Your task. Please write out the data below once more, exactly as it stands.

Records from a data source
*** Begin section ***

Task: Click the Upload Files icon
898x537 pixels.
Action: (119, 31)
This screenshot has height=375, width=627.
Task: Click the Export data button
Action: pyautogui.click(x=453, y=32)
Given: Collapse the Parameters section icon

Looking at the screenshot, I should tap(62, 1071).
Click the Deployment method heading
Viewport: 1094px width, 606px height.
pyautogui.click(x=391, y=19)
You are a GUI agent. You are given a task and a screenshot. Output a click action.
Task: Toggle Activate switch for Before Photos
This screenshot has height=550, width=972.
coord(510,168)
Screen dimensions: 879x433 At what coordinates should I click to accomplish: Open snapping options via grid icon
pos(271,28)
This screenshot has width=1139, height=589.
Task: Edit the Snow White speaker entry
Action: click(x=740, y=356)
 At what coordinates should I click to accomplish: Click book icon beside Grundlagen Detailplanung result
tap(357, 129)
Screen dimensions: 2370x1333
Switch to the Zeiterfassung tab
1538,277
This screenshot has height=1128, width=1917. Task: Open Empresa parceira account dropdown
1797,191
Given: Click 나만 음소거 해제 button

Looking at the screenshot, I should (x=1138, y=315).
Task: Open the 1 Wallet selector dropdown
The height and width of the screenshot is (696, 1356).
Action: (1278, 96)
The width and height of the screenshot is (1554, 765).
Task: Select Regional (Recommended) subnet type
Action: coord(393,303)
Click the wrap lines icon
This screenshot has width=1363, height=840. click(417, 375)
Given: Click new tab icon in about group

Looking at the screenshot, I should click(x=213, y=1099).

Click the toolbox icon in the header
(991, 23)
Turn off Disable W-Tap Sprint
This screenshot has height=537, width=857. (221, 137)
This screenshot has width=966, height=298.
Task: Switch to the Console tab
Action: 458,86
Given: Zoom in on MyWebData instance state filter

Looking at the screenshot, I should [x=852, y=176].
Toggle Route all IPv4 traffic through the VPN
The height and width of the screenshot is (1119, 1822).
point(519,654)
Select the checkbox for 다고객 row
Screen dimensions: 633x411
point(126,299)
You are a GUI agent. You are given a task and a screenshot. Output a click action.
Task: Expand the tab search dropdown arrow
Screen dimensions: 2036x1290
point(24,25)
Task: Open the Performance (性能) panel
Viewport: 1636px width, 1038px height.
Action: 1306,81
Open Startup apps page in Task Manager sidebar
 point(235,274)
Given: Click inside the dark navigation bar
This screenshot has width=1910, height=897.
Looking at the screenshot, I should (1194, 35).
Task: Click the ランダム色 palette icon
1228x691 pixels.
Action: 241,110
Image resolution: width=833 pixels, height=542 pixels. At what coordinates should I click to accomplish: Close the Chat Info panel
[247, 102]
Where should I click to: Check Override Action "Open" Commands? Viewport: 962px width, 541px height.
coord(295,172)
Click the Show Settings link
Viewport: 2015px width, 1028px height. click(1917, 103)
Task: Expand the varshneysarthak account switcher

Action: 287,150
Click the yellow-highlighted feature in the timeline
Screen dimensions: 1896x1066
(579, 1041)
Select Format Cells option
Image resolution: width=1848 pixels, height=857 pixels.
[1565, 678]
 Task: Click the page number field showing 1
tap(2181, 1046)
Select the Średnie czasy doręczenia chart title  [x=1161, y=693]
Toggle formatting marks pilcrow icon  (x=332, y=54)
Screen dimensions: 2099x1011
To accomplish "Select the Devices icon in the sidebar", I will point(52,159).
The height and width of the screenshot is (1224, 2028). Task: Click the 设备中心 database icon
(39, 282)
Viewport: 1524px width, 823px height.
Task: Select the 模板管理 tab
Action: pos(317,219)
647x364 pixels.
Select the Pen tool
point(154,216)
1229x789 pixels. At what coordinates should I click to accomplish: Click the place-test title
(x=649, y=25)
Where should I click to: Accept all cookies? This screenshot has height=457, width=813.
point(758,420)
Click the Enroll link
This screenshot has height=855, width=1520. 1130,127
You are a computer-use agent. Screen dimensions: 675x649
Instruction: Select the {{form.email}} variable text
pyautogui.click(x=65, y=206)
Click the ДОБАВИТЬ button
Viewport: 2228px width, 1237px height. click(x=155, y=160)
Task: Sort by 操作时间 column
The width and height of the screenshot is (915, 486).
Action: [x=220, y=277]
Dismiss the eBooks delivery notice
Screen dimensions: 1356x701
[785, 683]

*** End section ***

Solution to the problem.
Task: Click the Upload Files icon
898x537 pixels.
Action: (119, 31)
This screenshot has height=375, width=627.
Task: Click the Export data button
Action: pyautogui.click(x=453, y=32)
Given: Collapse the Parameters section icon

Looking at the screenshot, I should tap(62, 1071).
Click the Deployment method heading
Viewport: 1094px width, 606px height.
pyautogui.click(x=391, y=19)
You are a GUI agent. You are given a task and a screenshot. Output a click action.
Task: Toggle Activate switch for Before Photos
This screenshot has height=550, width=972.
coord(510,168)
Screen dimensions: 879x433 At what coordinates should I click to accomplish: Open snapping options via grid icon
pos(271,28)
This screenshot has width=1139, height=589.
Task: Edit the Snow White speaker entry
Action: click(x=740, y=356)
 At what coordinates should I click to accomplish: Click book icon beside Grundlagen Detailplanung result
tap(357, 129)
Screen dimensions: 2370x1333
Switch to the Zeiterfassung tab
1538,277
This screenshot has height=1128, width=1917. Task: Open Empresa parceira account dropdown
1797,191
Given: Click 나만 음소거 해제 button

Looking at the screenshot, I should (x=1138, y=315).
Task: Open the 1 Wallet selector dropdown
The height and width of the screenshot is (696, 1356).
Action: (1278, 96)
The width and height of the screenshot is (1554, 765).
Task: Select Regional (Recommended) subnet type
Action: coord(393,303)
Click the wrap lines icon
This screenshot has width=1363, height=840. click(417, 375)
Given: Click new tab icon in about group

Looking at the screenshot, I should click(x=213, y=1099).

Click the toolbox icon in the header
(991, 23)
Turn off Disable W-Tap Sprint
This screenshot has height=537, width=857. (221, 137)
This screenshot has width=966, height=298.
Task: Switch to the Console tab
Action: 458,86
Given: Zoom in on MyWebData instance state filter

Looking at the screenshot, I should [x=852, y=176].
Toggle Route all IPv4 traffic through the VPN
The height and width of the screenshot is (1119, 1822).
point(519,654)
Select the checkbox for 다고객 row
Screen dimensions: 633x411
point(126,299)
You are a GUI agent. You are given a task and a screenshot. Output a click action.
Task: Expand the tab search dropdown arrow
Screen dimensions: 2036x1290
point(24,25)
Task: Open the Performance (性能) panel
Viewport: 1636px width, 1038px height.
Action: 1306,81
Open Startup apps page in Task Manager sidebar
 point(235,274)
Given: Click inside the dark navigation bar
This screenshot has width=1910, height=897.
Looking at the screenshot, I should (1194, 35).
Task: Click the ランダム色 palette icon
1228x691 pixels.
Action: 241,110
Image resolution: width=833 pixels, height=542 pixels. At what coordinates should I click to accomplish: Close the Chat Info panel
[247, 102]
Where should I click to: Check Override Action "Open" Commands? Viewport: 962px width, 541px height.
coord(295,172)
Click the Show Settings link
Viewport: 2015px width, 1028px height. click(1917, 103)
Task: Expand the varshneysarthak account switcher

Action: 287,150
Click the yellow-highlighted feature in the timeline
Screen dimensions: 1896x1066
(579, 1041)
Select Format Cells option
Image resolution: width=1848 pixels, height=857 pixels.
[1565, 678]
 Task: Click the page number field showing 1
tap(2181, 1046)
Select the Średnie czasy doręczenia chart title  [x=1161, y=693]
Toggle formatting marks pilcrow icon  (x=332, y=54)
Screen dimensions: 2099x1011
To accomplish "Select the Devices icon in the sidebar", I will point(52,159).
The height and width of the screenshot is (1224, 2028). Task: Click the 设备中心 database icon
(39, 282)
Viewport: 1524px width, 823px height.
Task: Select the 模板管理 tab
Action: pos(317,219)
647x364 pixels.
Select the Pen tool
point(154,216)
1229x789 pixels. At what coordinates should I click to accomplish: Click the place-test title
(x=649, y=25)
Where should I click to: Accept all cookies? This screenshot has height=457, width=813.
point(758,420)
Click the Enroll link
This screenshot has height=855, width=1520. 1130,127
You are a computer-use agent. Screen dimensions: 675x649
Instruction: Select the {{form.email}} variable text
pyautogui.click(x=65, y=206)
Click the ДОБАВИТЬ button
Viewport: 2228px width, 1237px height. click(x=155, y=160)
Task: Sort by 操作时间 column
The width and height of the screenshot is (915, 486).
Action: [x=220, y=277]
Dismiss the eBooks delivery notice
Screen dimensions: 1356x701
[785, 683]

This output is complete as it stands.